Also, a conventional data inversion circuit may compare data to be currently output with previously output data in order to decide whether or not the data to be currently output should be inverted. The previously output data may have been subjected to inversion/non-inversion, while the data to be currently output is data before being subjected to inversion/non-inversion. Accordingly, a timing margin may exist between the previous data and the data to be currently output. Such a timing margin may further reduce the operating speed of the data inversion circuit, and may limit the operational frequency of the semiconductor device.

SUMMARY OF THE INVENTION

According to some embodiments of the present invention, an integrated circuit device may include a data inversion circuit configured to support an inversion mode of operation. The inversion mode of operation inverts selected ones of a plurality of N-bit words received in consecutive sequence at inputs thereof. The data inversion circuit is further configured to support a bypass mode of operation. The bypass mode of operation disables inversion of a second one of the plurality of N-bit words when a delay between receipt of the second one of the plurality of N-bit words and receipt of an immediately preceding first one of the plurality of N-bit words is greater than a predetermined time interval.

In other embodiments, the data inversion circuit may include an inversion unit configured to support the inversion mode of operation and a bypass unit configured to support the bypass mode of operation. The bypass mode of operation may be selectively enabled in response to a control signal indicating that the delay is greater than the time interval. In further embodiments, the control signal may indicate that a delay window between receiving a first read instruction for the first word and a second read instruction for the second word in a consecutive sequence is greater than a predetermined number of clock cycles.

n some embodiments, the bypass unit may be selectively enabled when the control signal has a first logic value, and wherein the bypass unit is disabled when the control signal has a second logic value opposite the first logic value. In further embodiments, the inversion unit may be disabled when the control signal has the first logic value, and wherein the inversion unit is enabled when the control signal has the second logic value.

In other embodiments, the data inversion circuit may further include a controller that evaluates the delay and generates the control signal when the delay is greater than a predetermined number of clock cycles. In some embodiments, the delay may be a read interval between receiving a first read instruction for the first word and a second read instruction for the second word, and the controller may further include a control signal generator that generates the control signal at a logic 1 value when the read interval is greater than the predetermined number of clock cycles.

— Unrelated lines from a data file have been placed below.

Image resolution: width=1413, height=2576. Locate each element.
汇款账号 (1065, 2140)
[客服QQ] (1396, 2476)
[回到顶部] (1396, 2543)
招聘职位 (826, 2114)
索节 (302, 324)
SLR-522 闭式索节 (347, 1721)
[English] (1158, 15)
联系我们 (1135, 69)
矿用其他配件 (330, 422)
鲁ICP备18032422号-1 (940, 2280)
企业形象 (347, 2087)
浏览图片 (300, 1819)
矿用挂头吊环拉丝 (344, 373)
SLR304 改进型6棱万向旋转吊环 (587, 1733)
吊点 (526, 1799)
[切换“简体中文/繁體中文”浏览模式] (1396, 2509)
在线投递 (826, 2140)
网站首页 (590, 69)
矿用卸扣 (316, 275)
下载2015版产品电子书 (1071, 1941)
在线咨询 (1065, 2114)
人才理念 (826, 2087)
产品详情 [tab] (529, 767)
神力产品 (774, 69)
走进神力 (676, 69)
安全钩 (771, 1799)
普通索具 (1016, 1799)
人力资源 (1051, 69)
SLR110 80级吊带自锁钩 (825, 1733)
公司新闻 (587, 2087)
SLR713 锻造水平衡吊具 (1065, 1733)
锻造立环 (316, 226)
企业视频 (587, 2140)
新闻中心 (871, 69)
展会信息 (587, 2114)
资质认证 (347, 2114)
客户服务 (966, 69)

In further embodiments, the control signal generator may include a latch unit configured to generate the control signal at a logic 1 value responsive to a clock signal indicating passage of a predetermined number of clock cycles from receipt of the first read instruction. The control signal generator may further include a reset unit configured to reset the control signal to a logic 0 value responsive to receipt of the second read instruction.

In some embodiments, the plurality of N-bit words may include groups of N-bit words received in consecutive sequence in response to corresponding consecutive read instructions. The bypass mode of operation may disable inversion of a first one of a second group of N-bit words when a delay between receipt of the first one of the second group of N-bit words and receipt of a last one of an immediately preceding first group of N-bit words is greater than a predetermined number of clock cycles. In further embodiments, the device may be a dual data rate (DDR) memory device, and may include a memory cell array that is configured to support a 4-bit prefetch operation in response to the consecutive read instructions, wherein each group comprises four N-bit words.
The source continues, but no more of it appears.